Final Report Abstract

The introduction of immune checkpoint inhibitor therapies in oncology (IO) has revolutionized the treatment landscape of metastatic renal cell carcinoma (mRCC). Although patients benefit from significantly improved survival rates, important questions remain unanswered: to date, neither validated prognostic markers for predicting the response to immunotherapy nor for the development of therapy-associated adverse effects are available. This issue is particularly relevant for older patients: not only does the response to IO therapy decrease with age, but an often-increasing comorbidity profile makes this patient group particularly vulnerable to the development of severe immune-related adverse effects.
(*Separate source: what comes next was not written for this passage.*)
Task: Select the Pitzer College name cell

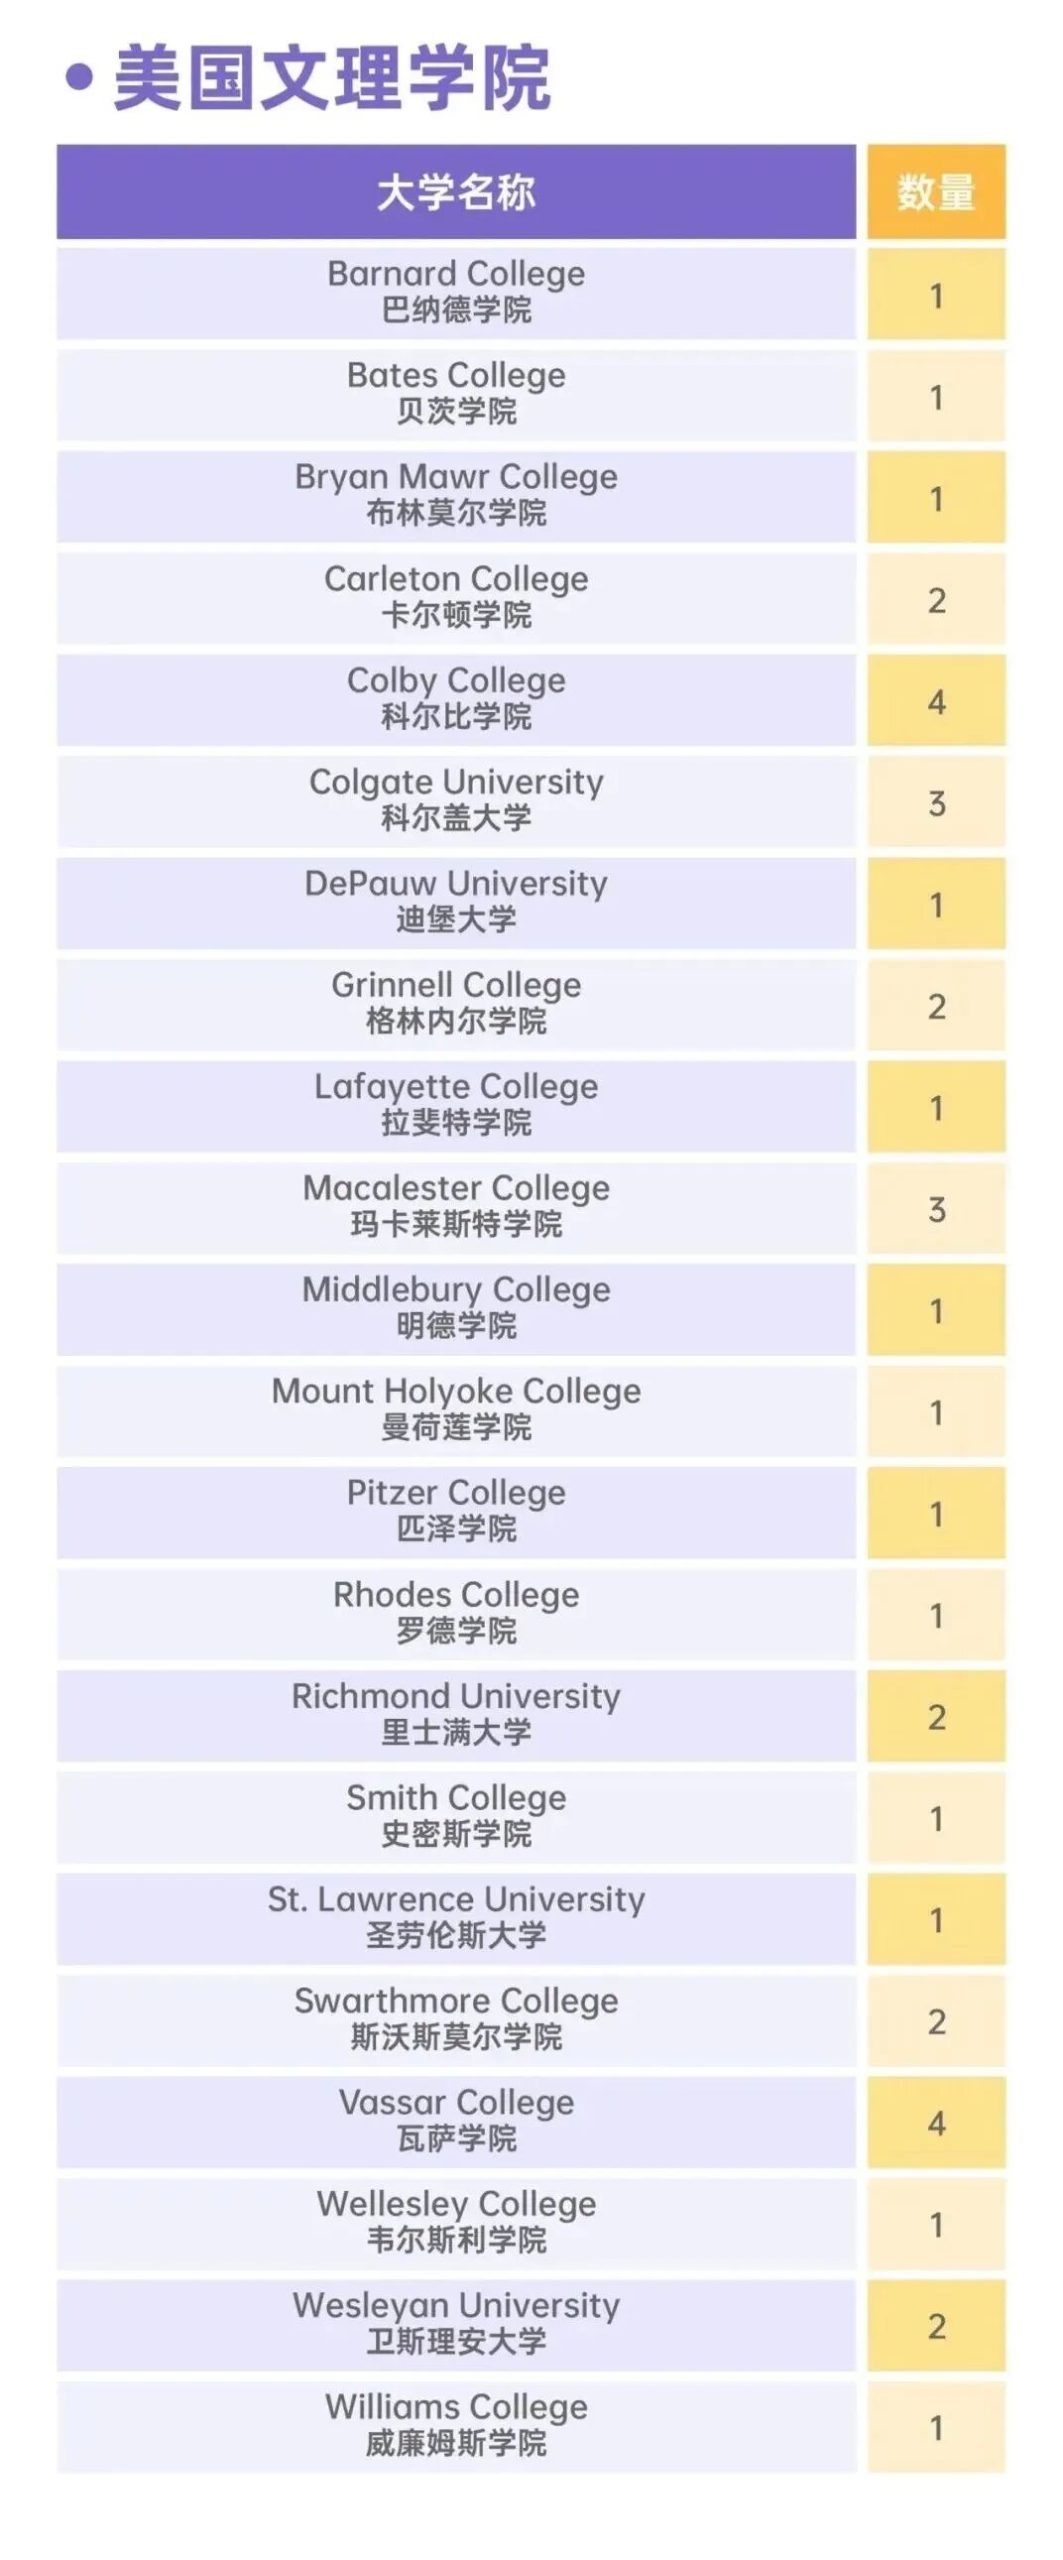Action: coord(456,1510)
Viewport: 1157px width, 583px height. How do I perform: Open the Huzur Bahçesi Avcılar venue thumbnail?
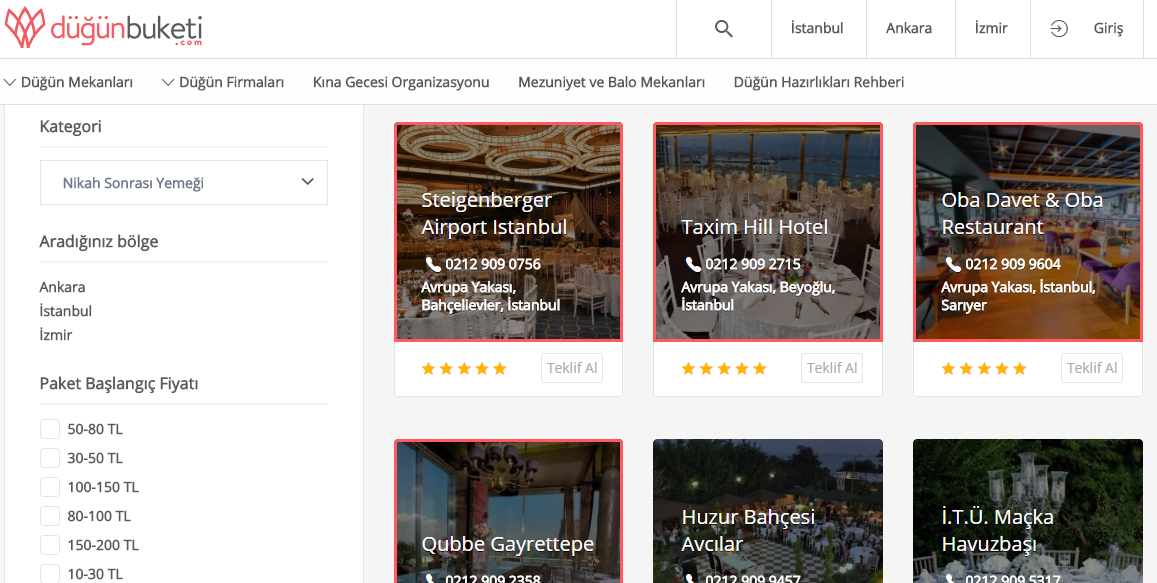click(x=767, y=511)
The present project addressed the aforementioned clinical questions as follows: Single-cell RNA sequencing of immune cells from peripheral blood was performed on both older and younger mRCC patients before and during IO therapy to identify potential prognostic factors related to treatment response and adverse effect profiles. The results showed that single-cell sequencing of peripheral immune cells was not suitable for predicting therapy response or the development of adverse effects in the context of aging. However, a subsequent spatial transcriptomics analysis of the patients' primary tumors and metastases demonstrated that a high immune cell infiltration of metastases—but not of primary tumors—was prognostic for therapy response. We aim to validate these findings in further studies.